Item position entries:
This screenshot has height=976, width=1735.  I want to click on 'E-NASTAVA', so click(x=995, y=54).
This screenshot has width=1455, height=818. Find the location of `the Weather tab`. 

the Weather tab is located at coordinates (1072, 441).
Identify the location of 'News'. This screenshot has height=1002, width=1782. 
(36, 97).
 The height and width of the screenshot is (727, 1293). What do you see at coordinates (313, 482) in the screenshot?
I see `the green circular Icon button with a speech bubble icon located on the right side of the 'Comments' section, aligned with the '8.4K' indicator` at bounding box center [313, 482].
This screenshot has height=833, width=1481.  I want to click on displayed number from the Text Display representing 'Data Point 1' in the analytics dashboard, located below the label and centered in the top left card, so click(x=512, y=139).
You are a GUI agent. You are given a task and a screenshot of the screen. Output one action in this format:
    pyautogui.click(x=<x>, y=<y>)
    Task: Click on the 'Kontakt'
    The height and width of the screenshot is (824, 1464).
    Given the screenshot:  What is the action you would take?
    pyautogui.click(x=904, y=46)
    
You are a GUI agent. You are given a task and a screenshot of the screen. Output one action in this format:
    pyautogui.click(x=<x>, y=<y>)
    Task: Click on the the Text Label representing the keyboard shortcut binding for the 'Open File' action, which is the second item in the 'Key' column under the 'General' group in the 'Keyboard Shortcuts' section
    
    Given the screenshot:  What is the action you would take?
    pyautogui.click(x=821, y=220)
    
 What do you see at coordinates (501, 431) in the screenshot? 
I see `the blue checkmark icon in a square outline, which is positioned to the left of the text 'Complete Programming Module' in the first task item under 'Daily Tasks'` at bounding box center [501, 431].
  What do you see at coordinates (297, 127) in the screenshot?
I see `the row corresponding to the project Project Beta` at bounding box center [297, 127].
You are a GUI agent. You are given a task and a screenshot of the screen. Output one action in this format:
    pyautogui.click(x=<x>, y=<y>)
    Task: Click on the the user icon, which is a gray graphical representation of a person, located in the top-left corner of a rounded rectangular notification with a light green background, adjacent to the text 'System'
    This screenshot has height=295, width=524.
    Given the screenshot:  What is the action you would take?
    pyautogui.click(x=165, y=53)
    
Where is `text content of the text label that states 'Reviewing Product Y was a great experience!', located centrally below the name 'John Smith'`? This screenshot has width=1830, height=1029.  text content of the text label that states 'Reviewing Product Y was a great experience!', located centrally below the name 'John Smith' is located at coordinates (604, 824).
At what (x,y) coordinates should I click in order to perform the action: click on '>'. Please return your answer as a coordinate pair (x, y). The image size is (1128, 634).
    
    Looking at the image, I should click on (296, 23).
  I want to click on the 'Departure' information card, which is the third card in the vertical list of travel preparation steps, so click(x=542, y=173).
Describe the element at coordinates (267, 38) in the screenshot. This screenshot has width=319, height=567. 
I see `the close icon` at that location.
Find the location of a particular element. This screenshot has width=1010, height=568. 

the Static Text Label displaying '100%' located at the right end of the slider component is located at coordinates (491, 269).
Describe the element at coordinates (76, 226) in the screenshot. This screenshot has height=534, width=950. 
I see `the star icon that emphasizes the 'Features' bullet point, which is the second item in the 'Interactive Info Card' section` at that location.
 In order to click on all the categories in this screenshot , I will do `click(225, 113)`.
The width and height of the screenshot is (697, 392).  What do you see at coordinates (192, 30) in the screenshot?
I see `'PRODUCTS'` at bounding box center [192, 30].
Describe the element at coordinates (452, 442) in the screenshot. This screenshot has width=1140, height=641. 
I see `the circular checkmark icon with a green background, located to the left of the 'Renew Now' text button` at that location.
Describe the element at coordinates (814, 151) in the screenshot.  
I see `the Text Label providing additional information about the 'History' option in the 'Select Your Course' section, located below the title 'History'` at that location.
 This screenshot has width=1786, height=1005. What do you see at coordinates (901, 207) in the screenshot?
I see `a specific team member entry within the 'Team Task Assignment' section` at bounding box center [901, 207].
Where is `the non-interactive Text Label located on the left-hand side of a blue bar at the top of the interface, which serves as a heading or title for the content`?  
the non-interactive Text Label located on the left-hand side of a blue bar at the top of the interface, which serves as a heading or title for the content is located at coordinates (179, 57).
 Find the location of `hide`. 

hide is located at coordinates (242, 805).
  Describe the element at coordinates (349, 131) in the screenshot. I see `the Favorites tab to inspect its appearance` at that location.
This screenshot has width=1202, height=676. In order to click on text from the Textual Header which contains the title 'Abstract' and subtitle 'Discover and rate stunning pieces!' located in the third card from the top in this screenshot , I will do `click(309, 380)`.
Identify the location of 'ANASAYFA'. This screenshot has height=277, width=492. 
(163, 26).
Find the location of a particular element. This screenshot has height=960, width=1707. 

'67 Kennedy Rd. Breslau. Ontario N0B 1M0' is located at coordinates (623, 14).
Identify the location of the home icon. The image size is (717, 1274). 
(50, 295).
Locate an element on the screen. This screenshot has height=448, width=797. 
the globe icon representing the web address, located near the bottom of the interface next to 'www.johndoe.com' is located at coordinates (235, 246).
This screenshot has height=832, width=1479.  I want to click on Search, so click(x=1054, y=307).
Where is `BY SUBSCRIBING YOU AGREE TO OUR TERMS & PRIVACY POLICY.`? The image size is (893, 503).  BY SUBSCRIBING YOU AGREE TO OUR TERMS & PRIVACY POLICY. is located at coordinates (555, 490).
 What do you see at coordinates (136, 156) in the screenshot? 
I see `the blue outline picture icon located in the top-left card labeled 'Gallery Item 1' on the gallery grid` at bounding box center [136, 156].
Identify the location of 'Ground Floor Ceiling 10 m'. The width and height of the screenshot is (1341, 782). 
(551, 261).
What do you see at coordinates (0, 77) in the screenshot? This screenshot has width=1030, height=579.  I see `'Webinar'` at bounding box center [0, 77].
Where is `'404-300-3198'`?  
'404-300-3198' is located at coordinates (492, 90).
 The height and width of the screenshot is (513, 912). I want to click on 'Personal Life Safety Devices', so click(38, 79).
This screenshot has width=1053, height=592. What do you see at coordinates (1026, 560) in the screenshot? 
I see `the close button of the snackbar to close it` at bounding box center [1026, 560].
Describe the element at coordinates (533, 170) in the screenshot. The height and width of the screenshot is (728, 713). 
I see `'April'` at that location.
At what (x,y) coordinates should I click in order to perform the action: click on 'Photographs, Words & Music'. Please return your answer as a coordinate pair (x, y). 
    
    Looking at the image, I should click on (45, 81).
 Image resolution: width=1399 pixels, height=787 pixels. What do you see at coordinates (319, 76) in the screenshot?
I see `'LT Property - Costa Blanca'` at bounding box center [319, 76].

INSTRUCTIONS FOR THE TASK -> Print all of the records above again, line for line, with no changes.

ANSWER TO THIS PROBLEM ->
This screenshot has height=976, width=1735.  I want to click on 'E-NASTAVA', so click(x=995, y=54).
This screenshot has width=1455, height=818. Find the location of `the Weather tab`. 

the Weather tab is located at coordinates (1072, 441).
Identify the location of 'News'. This screenshot has height=1002, width=1782. 
(36, 97).
 The height and width of the screenshot is (727, 1293). What do you see at coordinates (313, 482) in the screenshot?
I see `the green circular Icon button with a speech bubble icon located on the right side of the 'Comments' section, aligned with the '8.4K' indicator` at bounding box center [313, 482].
This screenshot has height=833, width=1481.  I want to click on displayed number from the Text Display representing 'Data Point 1' in the analytics dashboard, located below the label and centered in the top left card, so click(x=512, y=139).
You are a GUI agent. You are given a task and a screenshot of the screen. Output one action in this format:
    pyautogui.click(x=<x>, y=<y>)
    Task: Click on the 'Kontakt'
    The height and width of the screenshot is (824, 1464).
    Given the screenshot:  What is the action you would take?
    pyautogui.click(x=904, y=46)
    
You are a GUI agent. You are given a task and a screenshot of the screen. Output one action in this format:
    pyautogui.click(x=<x>, y=<y>)
    Task: Click on the the Text Label representing the keyboard shortcut binding for the 'Open File' action, which is the second item in the 'Key' column under the 'General' group in the 'Keyboard Shortcuts' section
    
    Given the screenshot:  What is the action you would take?
    pyautogui.click(x=821, y=220)
    
 What do you see at coordinates (501, 431) in the screenshot? 
I see `the blue checkmark icon in a square outline, which is positioned to the left of the text 'Complete Programming Module' in the first task item under 'Daily Tasks'` at bounding box center [501, 431].
  What do you see at coordinates (297, 127) in the screenshot?
I see `the row corresponding to the project Project Beta` at bounding box center [297, 127].
You are a GUI agent. You are given a task and a screenshot of the screen. Output one action in this format:
    pyautogui.click(x=<x>, y=<y>)
    Task: Click on the the user icon, which is a gray graphical representation of a person, located in the top-left corner of a rounded rectangular notification with a light green background, adjacent to the text 'System'
    This screenshot has height=295, width=524.
    Given the screenshot:  What is the action you would take?
    pyautogui.click(x=165, y=53)
    
Where is `text content of the text label that states 'Reviewing Product Y was a great experience!', located centrally below the name 'John Smith'`? This screenshot has width=1830, height=1029.  text content of the text label that states 'Reviewing Product Y was a great experience!', located centrally below the name 'John Smith' is located at coordinates (604, 824).
At what (x,y) coordinates should I click in order to perform the action: click on '>'. Please return your answer as a coordinate pair (x, y). The image size is (1128, 634).
    
    Looking at the image, I should click on (296, 23).
  I want to click on the 'Departure' information card, which is the third card in the vertical list of travel preparation steps, so click(x=542, y=173).
Describe the element at coordinates (267, 38) in the screenshot. This screenshot has width=319, height=567. 
I see `the close icon` at that location.
Find the location of a particular element. This screenshot has width=1010, height=568. 

the Static Text Label displaying '100%' located at the right end of the slider component is located at coordinates (491, 269).
Describe the element at coordinates (76, 226) in the screenshot. This screenshot has height=534, width=950. 
I see `the star icon that emphasizes the 'Features' bullet point, which is the second item in the 'Interactive Info Card' section` at that location.
 In order to click on all the categories in this screenshot , I will do `click(225, 113)`.
The width and height of the screenshot is (697, 392).  What do you see at coordinates (192, 30) in the screenshot?
I see `'PRODUCTS'` at bounding box center [192, 30].
Describe the element at coordinates (452, 442) in the screenshot. This screenshot has width=1140, height=641. 
I see `the circular checkmark icon with a green background, located to the left of the 'Renew Now' text button` at that location.
Describe the element at coordinates (814, 151) in the screenshot.  
I see `the Text Label providing additional information about the 'History' option in the 'Select Your Course' section, located below the title 'History'` at that location.
 This screenshot has width=1786, height=1005. What do you see at coordinates (901, 207) in the screenshot?
I see `a specific team member entry within the 'Team Task Assignment' section` at bounding box center [901, 207].
Where is `the non-interactive Text Label located on the left-hand side of a blue bar at the top of the interface, which serves as a heading or title for the content`?  
the non-interactive Text Label located on the left-hand side of a blue bar at the top of the interface, which serves as a heading or title for the content is located at coordinates (179, 57).
 Find the location of `hide`. 

hide is located at coordinates (242, 805).
  Describe the element at coordinates (349, 131) in the screenshot. I see `the Favorites tab to inspect its appearance` at that location.
This screenshot has width=1202, height=676. In order to click on text from the Textual Header which contains the title 'Abstract' and subtitle 'Discover and rate stunning pieces!' located in the third card from the top in this screenshot , I will do `click(309, 380)`.
Identify the location of 'ANASAYFA'. This screenshot has height=277, width=492. 
(163, 26).
Find the location of a particular element. This screenshot has height=960, width=1707. 

'67 Kennedy Rd. Breslau. Ontario N0B 1M0' is located at coordinates (623, 14).
Identify the location of the home icon. The image size is (717, 1274). 
(50, 295).
Locate an element on the screen. This screenshot has height=448, width=797. 
the globe icon representing the web address, located near the bottom of the interface next to 'www.johndoe.com' is located at coordinates (235, 246).
This screenshot has height=832, width=1479.  I want to click on Search, so click(x=1054, y=307).
Where is `BY SUBSCRIBING YOU AGREE TO OUR TERMS & PRIVACY POLICY.`? The image size is (893, 503).  BY SUBSCRIBING YOU AGREE TO OUR TERMS & PRIVACY POLICY. is located at coordinates (555, 490).
 What do you see at coordinates (136, 156) in the screenshot? 
I see `the blue outline picture icon located in the top-left card labeled 'Gallery Item 1' on the gallery grid` at bounding box center [136, 156].
Identify the location of 'Ground Floor Ceiling 10 m'. The width and height of the screenshot is (1341, 782). 
(551, 261).
What do you see at coordinates (0, 77) in the screenshot? This screenshot has width=1030, height=579.  I see `'Webinar'` at bounding box center [0, 77].
Where is `'404-300-3198'`?  
'404-300-3198' is located at coordinates (492, 90).
 The height and width of the screenshot is (513, 912). I want to click on 'Personal Life Safety Devices', so click(38, 79).
This screenshot has width=1053, height=592. What do you see at coordinates (1026, 560) in the screenshot? 
I see `the close button of the snackbar to close it` at bounding box center [1026, 560].
Describe the element at coordinates (533, 170) in the screenshot. The height and width of the screenshot is (728, 713). 
I see `'April'` at that location.
At what (x,y) coordinates should I click in order to perform the action: click on 'Photographs, Words & Music'. Please return your answer as a coordinate pair (x, y). 
    
    Looking at the image, I should click on (45, 81).
 Image resolution: width=1399 pixels, height=787 pixels. What do you see at coordinates (319, 76) in the screenshot?
I see `'LT Property - Costa Blanca'` at bounding box center [319, 76].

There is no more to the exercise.